▸ **Exercício breve**
Responda sim ou não a cada afirmação abaixo, conforme esteja ou não de acordo com o trecho sobre Itamar Assumpção, e cite literalmente as palavras do trecho que decidem cada caso. (a) Zélia Duncan lançou um CD com músicas de Itamar. (b) O show-monólogo de Zélia Duncan é tecido com canções de Itamar Assumpção. (c) Os arranjos das canções de Itamar em seus discos são descritos como equilibrados e contidos.

▸ **Trecho fornecido**
┌──

Como todo grande cancionista, Itamar Assumpção é um amante da sílaba

O Iº Encontro de Estudos do Canto e da Canção Popular, na Unicamp, me fez pensar em Itamar Assumpção e a canção paulista, nesse momento em que Zélia Duncan, que lançou o CD “Tudo esclarecido”, com músicas de Itamar, lança o DVD do seu show-monólogo tecido com as canções de Luiz Tatit. Itamar tinha o desejo de fazer sucesso, ao mesmo tempo em que parecia fazer tudo para impedi-lo, como se provocasse e testasse, compulsivamente, a si e as leis do mundo e do mercado musical. Essa era apenas uma das suas ricas complexidades e apenas um dos seus complexos. Os arranjos de suas canções, em seus discos, são muitas vezes sobrecarregados, excessivos, ou em desequilíbrio inquieto, tanto dando força quanto obscurecendo as canções. O “Tudo esclarecido” de Zélia funciona como uma lâmina comparativa, em formato pop, que contribui para ouvir com transparência certas propriedades internas a elas, mesmo que atenuando muito do que elas têm de sombrio.

└──

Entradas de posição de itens
┌──

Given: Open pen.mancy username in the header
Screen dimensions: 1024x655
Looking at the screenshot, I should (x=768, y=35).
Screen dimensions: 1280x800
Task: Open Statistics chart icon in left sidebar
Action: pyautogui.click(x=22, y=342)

└──

▸ **Resultado do exercício**
(a) Sim: "Zélia Duncan, que lançou o CD “Tudo esclarecido”, com músicas de Itamar".
(b) Não: "lança o DVD do seu show-monólogo tecido com as canções de Luiz Tatit".
(c) Não: "Os arranjos de suas canções, em seus discos, são muitas vezes sobrecarregados, excessivos, ou em desequilíbrio inquieto".